START PASSAGE

Heat vs. Cold
It can be confusing to determine when to apply cold or heat to relieve pain. Generally, follow these basic rules:
- Use cold for acute pain or a new swollen/inflamed injury.
- Use heat for chronic pain or an injury that is a day or more old.
Ultimately, you need to choose what works best for you. If icing feels unpleasant, then opting for a heat solution may provide more comfort. There are important factors to consider, however, based on what type of injury you are dealing with. A recent knee sprain or a persistent muscle spasm will require different treatments for proper healing.
Heat is relaxing. That’s why overworked muscles respond best to heat, which stimulates blood flow, relaxes spasms, and soothes sore muscles. Generally, heat is the preferred treatment for pain.

END PASSAGE

» **EXPLORE THE MATERIAL**
a. Name each effect the heat vs. cold text attributes to heat on overworked muscles.
b. Please rewrite everything in the heat vs. cold text from "Heat is relaxing." down to "treatment for pain.", updating "overworked" to "tired".

START STORED DATA

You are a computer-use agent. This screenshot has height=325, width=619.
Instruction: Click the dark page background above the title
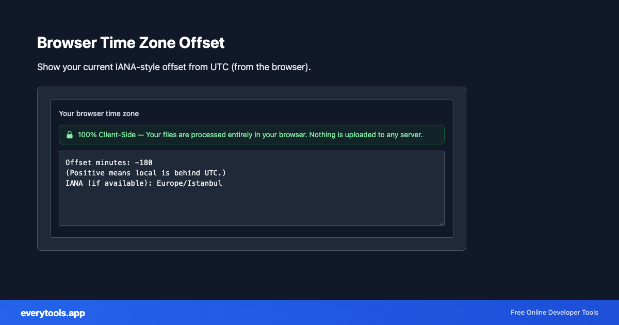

END STORED DATA

» **ANSWERS BY ITEM NUMBER**
a.
- Stimulates blood flow
- Relaxes spasms
- Soothes sore muscles

b.
Heat is relaxing. That’s why tired muscles respond best to heat, which stimulates blood flow, relaxes spasms, and soothes sore muscles. Generally, heat is the preferred treatment for pain.